=== Supplied passage ===
--- START ---

Each drum consists of a body, two ends, a filler cap and some paint. The first level of the BOM would have 4 records per product. If you were given the task of creating the BOM for, say, 1200 products, you would soon realise that it could be done with a formula. Excel could split each product code into its 5 parts, height, width, gauge, filler cap and colour, by using the =MID function, and applying formulas to calculate the dimensions of the body and the ends. The item number of the body may be 600x1262x0.3. Paint coverage may be 15 square metres per litre, so you can see that the first level of the BOM could easily be derived. The second level of the BOM would specify the width of coiled sheet steel that would be used for each component.
If the system had some additional rules such as “up to 250mm diameter ends are stamped on the 50 ton press, up to 450mm diameter on the 100 ton press, and over 450mm are flame cut” and “guillotine 1 can cut up to 1200 mm in length, guillotine 2 is used up to 2300 mm”, you can see that the routing can also be derived with rules and formulas.
Traditional MRP systems require the BOM and routing tables to be built the hard way, by hand, but one of the significant advantages of an Excel system, for some companies, is that rule based BOM’s and routings can be developed, and dramatically reduce implementation times.
36. Buffer of Semi-Finished Products
Continuing with the drum manufacturer example. Steel drums take up a lot of storage space (they are canned air), drums of different heights, but the same diameter, would use the same ends, and drums are painted a variety of colours. For these reasons, it is likely that you would keep a very small buffer inventory of finished drums, and a larger buffer of stamped ends and guillotined bodies. This would enable you to assemble and paint drums in response to changes in the finished buffer, or to customer orders. This buffer of semi-finished products would have an inventory policy, and would be managed with the same MPS logic as described in 17 above. The manufacturing process would be managed as if it were two separate businesses, one that assembled and painted drums, and bought bodies and ends from another business.
37. Capacity Planning Charts
Finite scheduling (see below) calculates the start and stop time of each production activity, and involves some complex calculations. Before going into this detail, it is wise to check if the work load is roughly within the capacity to do it. Charts generated from the routing explosion would show information such as “in the week of July 19 there is 53 hours, per machine, of drilling work to do”. This could lead to a response such as “we should plan to work overtime during that week” or “there is only 26 hours of work to do the week before, so we should arrange to do some of next week’s drilling in this week”.
38. Capacity Time Buckets
The capacity plan could work with a number of time buckets such as, hours, shifts, days, weeks, months, quarters etc. Alternatively it could use a “log scale”, such as: “days for the next 1 to 2 weeks, weeks for the next 2 to 3 months, and months thereafter”

--- END ---

=== Problem set ===
• a. In the manufacturing planning passage, starting with "If the system" and going on through "rules and formulas.", rewrite the span with "flame cut" changed to "laser cut".
• b. Decide whether each statement agrees with the manufacturing planning passage, answering yes or no and quoting the deciding words: (i) The first level of the drum BOM would have 4 records per product. (ii) Guillotine 1 can cut up to 2300 mm in length. (iii) The buffer of finished drums would likely be larger than the buffer of stamped ends and guillotined bodies.

=== Entries supplied ===
--- START ---

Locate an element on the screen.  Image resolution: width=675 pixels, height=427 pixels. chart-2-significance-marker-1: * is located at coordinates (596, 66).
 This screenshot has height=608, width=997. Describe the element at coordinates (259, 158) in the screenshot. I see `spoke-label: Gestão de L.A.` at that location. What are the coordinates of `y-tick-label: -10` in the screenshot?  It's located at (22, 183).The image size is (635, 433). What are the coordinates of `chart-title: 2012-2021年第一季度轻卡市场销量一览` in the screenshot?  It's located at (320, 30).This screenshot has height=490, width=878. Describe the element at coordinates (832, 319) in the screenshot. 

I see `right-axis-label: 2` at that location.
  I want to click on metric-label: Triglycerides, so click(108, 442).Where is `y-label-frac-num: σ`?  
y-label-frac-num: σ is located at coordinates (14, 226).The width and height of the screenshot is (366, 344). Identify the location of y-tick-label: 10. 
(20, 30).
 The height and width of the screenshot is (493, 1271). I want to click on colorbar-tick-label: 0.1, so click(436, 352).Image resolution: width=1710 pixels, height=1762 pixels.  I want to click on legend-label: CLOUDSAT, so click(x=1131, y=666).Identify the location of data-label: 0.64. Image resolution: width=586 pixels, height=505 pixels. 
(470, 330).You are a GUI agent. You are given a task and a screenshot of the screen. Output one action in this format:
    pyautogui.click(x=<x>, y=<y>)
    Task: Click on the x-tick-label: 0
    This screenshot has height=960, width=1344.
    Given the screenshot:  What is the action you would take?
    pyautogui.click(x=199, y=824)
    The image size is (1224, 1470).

--- END ---

=== Responses for each task ===
• a.
If the system had some additional rules such as “up to 250mm diameter ends are stamped on the 50 ton press, up to 450mm diameter on the 100 ton press, and over 450mm are laser cut” and “guillotine 1 can cut up to 1200 mm in length, guillotine 2 is used up to 2300 mm”, you can see that the routing can also be derived with rules and formulas.

• b.
(i) Yes: "The first level of the BOM would have 4 records per product."
(ii) No: "guillotine 1 can cut up to 1200 mm in length, guillotine 2 is used up to 2300 mm"
(iii) No: "it is likely that you would keep a very small buffer inventory of finished drums, and a larger buffer of stamped ends and guillotined bodies"